Appellants contended at trial that respondent represented to them that the value of the settlement was $1 million and they should get the benefit of that bargain, 65 percent of $1 million. Appellants reassert this contention on appeal. The trial court specifically found that respondent never represented to appellants that the settlement had a value of $1 million. This finding is supported by substantial evidence and thus we sustain it and reject appellants' contention. St. Regis Paper Co. v. Wicklund, 93 Wash. 2d 497, 503, 610 P.2d 903 (1980).

IV

Appellants finally contend that they should recover *845 attorney fees even though they did not prevail at trial. They assert that a defendant is always liable for attorney fees when a lawsuit results from the defendant's breach of fiduciary duties. They cite the following language in Hsu Ying Li v. Tang, 87 Wash. 2d 796, 801, 557 P.2d 342 (1976) as support for that proposition:

Petitioner necessarily instituted this lawsuit to compel respondent to carry out his fiduciary duties as manager of the partnership. The lawsuit preserved the partnership assets and prevented respondent from further commingling the partnership with his separate assets.
A partner should share the expense of a lawsuit when he breaches his fiduciary duty to the other partners.... Respondent could have performed his management duties and charged the partnership for any expenses he incurred. This action merely performed respondent's duties ...

We disagree with appellants' interpretation of this language. As stated in Asarco Inc. v. Air Quality Coalition, 92 Wash. 2d 685, 716, 601 P.2d 501 (1979), the "actual award [in Hsu Ying Li] stemmed from the prevailing party's having preserved partnership assets, i.e., an identifiable fund." No similar considerations are present in the instant action.

Respondent breached his fiduciary duties by renegotiating his fee upward at time of settlement and failing to account. His repayment of $37,500 and appellants' acceptance of that amount before trial constituted an accord and satisfaction. The trial court's refusal to award attorney fees was proper. Accordingly, we affirm.

WILLIAMS, C.J., STAFFORD, UTTER, BRACHTENBACH, DOLLIVER, and PEARSON, JJ., and CUNNINGHAM and MORGAN, JJ. Pro Tem., concur.

NOTES

[1] Testimony indicated that the accepted practice with regard to a structured settlement and contingent fee agreement is to apply the agreed upon percentage to the present value of the settlement. Other methods also exist.
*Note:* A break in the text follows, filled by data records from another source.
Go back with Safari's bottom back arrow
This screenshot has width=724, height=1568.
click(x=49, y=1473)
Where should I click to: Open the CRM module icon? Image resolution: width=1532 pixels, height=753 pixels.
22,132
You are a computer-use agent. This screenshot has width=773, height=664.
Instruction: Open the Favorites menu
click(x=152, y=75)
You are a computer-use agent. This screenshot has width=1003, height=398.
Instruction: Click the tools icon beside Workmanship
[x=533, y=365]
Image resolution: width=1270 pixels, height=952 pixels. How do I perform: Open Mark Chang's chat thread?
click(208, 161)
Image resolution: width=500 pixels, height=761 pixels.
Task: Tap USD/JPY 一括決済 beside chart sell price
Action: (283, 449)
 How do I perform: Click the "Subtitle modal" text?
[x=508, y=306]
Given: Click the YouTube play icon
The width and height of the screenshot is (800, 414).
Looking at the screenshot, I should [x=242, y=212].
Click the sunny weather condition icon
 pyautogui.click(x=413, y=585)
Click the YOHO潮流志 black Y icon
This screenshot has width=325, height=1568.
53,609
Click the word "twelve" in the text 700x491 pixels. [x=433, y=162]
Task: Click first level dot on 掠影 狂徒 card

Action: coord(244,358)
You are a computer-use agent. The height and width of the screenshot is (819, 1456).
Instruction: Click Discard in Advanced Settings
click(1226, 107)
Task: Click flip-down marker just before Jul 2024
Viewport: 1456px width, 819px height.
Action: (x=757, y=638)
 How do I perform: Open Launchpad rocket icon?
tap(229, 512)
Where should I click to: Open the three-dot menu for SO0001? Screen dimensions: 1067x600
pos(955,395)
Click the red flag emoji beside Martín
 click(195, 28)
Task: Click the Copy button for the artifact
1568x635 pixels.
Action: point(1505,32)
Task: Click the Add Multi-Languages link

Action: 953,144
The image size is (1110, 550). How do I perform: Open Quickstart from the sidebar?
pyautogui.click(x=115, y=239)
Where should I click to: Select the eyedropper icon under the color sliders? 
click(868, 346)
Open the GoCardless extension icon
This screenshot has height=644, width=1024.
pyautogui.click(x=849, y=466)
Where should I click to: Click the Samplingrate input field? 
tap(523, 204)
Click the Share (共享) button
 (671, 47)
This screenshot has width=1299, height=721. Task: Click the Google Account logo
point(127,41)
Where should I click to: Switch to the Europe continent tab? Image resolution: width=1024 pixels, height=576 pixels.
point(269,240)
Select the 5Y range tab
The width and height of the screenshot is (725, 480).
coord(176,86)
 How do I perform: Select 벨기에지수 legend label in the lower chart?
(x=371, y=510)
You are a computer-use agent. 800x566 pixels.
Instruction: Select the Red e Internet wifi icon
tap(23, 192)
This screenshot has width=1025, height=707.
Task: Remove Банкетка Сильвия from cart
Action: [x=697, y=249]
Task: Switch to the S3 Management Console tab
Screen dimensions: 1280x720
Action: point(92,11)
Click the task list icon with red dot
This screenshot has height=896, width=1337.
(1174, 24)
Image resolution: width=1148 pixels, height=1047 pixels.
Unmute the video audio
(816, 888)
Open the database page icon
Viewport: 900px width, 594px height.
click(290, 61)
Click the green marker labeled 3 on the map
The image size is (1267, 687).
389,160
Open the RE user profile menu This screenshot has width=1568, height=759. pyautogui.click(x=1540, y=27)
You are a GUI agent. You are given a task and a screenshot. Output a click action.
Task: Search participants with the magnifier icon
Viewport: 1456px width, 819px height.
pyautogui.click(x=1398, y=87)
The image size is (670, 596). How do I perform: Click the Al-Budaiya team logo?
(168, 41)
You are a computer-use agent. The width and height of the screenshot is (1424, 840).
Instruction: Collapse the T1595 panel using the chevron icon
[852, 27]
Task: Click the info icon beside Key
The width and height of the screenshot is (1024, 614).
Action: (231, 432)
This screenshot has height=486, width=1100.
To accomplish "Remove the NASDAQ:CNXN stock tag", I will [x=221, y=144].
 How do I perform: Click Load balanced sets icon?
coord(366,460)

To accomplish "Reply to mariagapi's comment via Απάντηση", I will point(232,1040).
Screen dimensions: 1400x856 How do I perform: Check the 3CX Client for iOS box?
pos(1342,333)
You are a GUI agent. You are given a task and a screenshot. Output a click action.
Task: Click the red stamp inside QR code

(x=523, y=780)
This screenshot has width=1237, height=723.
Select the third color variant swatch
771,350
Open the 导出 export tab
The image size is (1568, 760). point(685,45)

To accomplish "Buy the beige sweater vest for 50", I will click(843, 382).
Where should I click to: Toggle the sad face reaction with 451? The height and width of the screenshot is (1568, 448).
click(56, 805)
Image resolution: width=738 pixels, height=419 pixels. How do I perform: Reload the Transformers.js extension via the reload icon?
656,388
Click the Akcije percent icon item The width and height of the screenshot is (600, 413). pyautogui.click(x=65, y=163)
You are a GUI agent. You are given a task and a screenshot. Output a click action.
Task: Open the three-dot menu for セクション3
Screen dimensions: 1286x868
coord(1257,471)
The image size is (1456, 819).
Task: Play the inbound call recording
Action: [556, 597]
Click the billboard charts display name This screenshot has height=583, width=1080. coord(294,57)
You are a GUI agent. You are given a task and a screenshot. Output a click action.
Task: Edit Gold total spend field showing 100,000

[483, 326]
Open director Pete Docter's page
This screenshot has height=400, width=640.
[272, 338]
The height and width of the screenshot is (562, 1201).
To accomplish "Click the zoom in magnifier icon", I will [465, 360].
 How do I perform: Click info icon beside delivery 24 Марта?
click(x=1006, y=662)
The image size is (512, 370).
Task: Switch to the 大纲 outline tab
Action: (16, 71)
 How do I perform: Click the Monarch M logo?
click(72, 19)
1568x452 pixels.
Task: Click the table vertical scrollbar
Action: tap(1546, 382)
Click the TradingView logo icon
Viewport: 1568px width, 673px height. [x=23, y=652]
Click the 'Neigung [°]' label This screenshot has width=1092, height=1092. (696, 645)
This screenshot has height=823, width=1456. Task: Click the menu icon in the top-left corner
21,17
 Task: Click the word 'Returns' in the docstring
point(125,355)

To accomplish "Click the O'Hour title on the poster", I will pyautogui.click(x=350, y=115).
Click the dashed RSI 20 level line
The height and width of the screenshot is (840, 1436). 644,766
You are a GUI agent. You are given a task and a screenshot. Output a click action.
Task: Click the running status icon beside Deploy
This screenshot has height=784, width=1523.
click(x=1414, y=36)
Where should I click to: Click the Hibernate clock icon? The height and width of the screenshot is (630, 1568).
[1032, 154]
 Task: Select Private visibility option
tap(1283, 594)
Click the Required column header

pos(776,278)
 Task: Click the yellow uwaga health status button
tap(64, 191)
See, e.g., Choulos, Structured Settlements: Cure or Curse?, Trial, Nov. 1980, at 73; Krause, Structured Settlements for Tort Victims, 66 A.B.A.J. 1527 (1980); Mangelsdorf, Structured Settlements in Review: The Fundamental Concept, 4 Am. J. of Trial Advoc. 559, 563-64 (1981); Martin, Structured Settlements: Protecting the Plaintiff, Trial, Feb. 1982, at 50.

Of course, in any fee negotiation between an attorney and client CPR EC 2-19 must be kept in mind. That ethical consideration provides:

As soon as feasible after a lawyer has been employed, it is desirable that he reach a clear agreement with his client as to the basis of the fee charges to be made. Such a course will not only prevent later misunderstanding but will also work for good relations between the lawyer and the client. It is usually beneficial to reduce to writing the understanding of the parties regarding the fee, particularly when it is contingent. A lawyer should be mindful that many persons who desire to employ him may have had little or no experience with fee charges of lawyers, and for this reason he should explain fully to such persons the reasons for the particular fee arrangement he proposes.

The instant case is a good example of the usefulness of fully discussing fees and reducing any agreement to writing.